#### [DOCUMENT SECTION]
Each valve arrangement further comprises second valve means, indicated generally by the reference numeral 8, connected via fluid supply lines to the first valve means 2. The second valve means 8 each comprise at least one shuttle valve 8. In FIG. 1, shuttle valves 8a, 8b (hereinafter referred to collectively as shuttle valves 8) are shown for exemplary purposes and reference only to shuttle valves 8a, 8b only should therefore in no way be seen as limiting. In practice, each valve arrangement of the control apparatus 1 corresponds to a function of the hydraulic machine, and each valve arrangement comprises a first valve means 2 and second valve means 8 combination.

It will be understood that the control apparatus 1 comprises a valve arrangement for each function of the hydraulic machine that is activated or adapted to be activated by user interaction with the various activation means of the remote control unit, and each valve arrangement comprises a first valve means in fluid communication with a second valve means.

It will be understood that a separate shuttle valve 8 is coupled to each supply line from a corresponding proportional solenoid valve 2. Thus proportional solenoid valve 2a is connected by a fluid supply line to shuttle valve 8a, proportional solenoid valve 2b is connected by a fluid supply line to shuttle valve 8b and so on.

Each shuttle valve 8 comprises three ports, in which a first inlet port is coupled to a fluid supply conduit from a proportional solenoid valve 2, a second inlet port is coupled to a fluid supply conduit or pilot line from the cab control system 7 and a third outlet port is coupled to a fluid supply conduit connected to a spool valve or solenoid caps, indicated generally by the reference numeral 13 of a main servo control block 12 of the hydraulic machinery. As shown, the supply line from shuttle valve 8a is coupled to spool valve 13a and the supply line from shuttle valve 8b is coupled to spool valve 13b of the main servo control block 12. Couplings on the main hydraulic control block 12 for connection to additional shuttle valves which are required are also shown.

In operation, the second valve means 8 is moveable between a first configuration in which the hydraulic fluid flowing through the first valve means 2 is channelled through the second valve means 8 to the main servo control block to activate a function of the hydraulic machinery, and a second configuration in which hydraulic fluid from a cab control system 7 of the hydraulic machinery flows through the second valve means 8 to the main servo control block to activate at least one function of the hydraulic machinery.

The first configuration is activated when fluid flows into the second valve means 8 from the first valve means 2, and the second configuration is activated when fluid flows into the second valve means 8 from the cab control system 7. It will be understood that fluid only flows to the second valve means 8 from one of: the first valve means 2 and the cab control system at any given time 7.

#### [SHORT EXERCISE]
Answer these about the valve description:
1. How many ports does each shuttle valve have?
2. Which spool valve does the supply line from shuttle valve 8a connect to?
3. What activates the second configuration of the second valve means?
You won't need the listing for this.

#### [ENTRIES PROVIDED]

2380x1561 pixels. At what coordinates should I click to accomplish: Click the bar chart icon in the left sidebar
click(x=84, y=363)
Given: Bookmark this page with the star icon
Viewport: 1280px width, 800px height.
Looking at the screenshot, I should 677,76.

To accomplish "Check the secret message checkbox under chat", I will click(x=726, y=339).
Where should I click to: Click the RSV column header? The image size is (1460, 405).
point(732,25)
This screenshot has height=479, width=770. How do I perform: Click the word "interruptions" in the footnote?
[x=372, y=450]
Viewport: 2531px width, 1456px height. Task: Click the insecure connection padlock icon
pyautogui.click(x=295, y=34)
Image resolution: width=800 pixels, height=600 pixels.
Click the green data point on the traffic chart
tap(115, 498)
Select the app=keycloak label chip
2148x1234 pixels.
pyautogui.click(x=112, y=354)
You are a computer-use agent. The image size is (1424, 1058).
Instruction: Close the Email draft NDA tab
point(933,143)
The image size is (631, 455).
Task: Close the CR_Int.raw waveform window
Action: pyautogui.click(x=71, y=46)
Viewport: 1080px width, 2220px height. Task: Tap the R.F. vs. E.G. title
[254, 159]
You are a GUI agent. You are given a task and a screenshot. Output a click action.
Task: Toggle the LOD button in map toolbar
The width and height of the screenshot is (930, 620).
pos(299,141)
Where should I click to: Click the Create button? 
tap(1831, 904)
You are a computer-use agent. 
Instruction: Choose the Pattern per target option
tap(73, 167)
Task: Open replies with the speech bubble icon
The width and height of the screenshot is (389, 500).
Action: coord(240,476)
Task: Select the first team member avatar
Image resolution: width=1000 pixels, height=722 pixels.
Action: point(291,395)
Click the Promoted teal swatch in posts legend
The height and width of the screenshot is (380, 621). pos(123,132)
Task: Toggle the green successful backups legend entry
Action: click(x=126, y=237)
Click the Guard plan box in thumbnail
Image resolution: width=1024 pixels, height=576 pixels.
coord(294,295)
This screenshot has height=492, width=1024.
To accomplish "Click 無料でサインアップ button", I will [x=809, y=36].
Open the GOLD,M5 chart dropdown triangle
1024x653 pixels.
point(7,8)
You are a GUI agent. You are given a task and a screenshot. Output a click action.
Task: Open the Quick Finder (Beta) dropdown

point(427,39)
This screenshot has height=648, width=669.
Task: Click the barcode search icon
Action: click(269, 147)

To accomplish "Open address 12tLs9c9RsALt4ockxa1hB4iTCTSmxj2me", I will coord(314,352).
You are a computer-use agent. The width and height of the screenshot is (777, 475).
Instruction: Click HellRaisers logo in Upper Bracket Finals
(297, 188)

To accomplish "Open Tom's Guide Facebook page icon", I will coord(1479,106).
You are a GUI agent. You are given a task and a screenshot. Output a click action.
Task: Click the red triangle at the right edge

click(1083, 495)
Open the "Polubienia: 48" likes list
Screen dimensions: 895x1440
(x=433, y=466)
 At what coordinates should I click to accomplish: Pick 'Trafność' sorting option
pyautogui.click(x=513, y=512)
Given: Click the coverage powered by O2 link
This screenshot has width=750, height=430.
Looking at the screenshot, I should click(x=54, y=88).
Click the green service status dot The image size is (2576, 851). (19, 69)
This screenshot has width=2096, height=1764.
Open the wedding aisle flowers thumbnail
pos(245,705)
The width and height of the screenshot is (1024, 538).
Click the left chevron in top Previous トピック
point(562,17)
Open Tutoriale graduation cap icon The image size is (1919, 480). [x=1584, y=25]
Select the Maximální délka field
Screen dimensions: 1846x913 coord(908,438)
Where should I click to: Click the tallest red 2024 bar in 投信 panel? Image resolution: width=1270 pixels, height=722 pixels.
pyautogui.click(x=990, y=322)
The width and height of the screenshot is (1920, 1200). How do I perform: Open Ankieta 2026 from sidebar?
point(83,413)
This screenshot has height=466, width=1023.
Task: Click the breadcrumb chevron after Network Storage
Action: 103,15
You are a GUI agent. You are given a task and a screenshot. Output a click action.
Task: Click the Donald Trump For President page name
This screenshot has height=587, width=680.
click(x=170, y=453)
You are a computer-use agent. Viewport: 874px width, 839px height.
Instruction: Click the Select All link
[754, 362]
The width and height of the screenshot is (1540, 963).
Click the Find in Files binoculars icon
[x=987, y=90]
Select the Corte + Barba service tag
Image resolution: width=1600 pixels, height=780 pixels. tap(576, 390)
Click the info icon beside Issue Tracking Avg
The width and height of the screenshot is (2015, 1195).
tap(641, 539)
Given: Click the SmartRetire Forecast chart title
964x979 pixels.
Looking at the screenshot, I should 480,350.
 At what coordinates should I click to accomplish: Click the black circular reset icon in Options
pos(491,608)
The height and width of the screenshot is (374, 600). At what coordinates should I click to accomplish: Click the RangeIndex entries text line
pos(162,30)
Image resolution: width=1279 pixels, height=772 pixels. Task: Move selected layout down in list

#### [SOLUTION BELOW]
1. Three.
2. Spool valve 13a.
3. Fluid flowing into the second valve means 8 from the cab control system 7.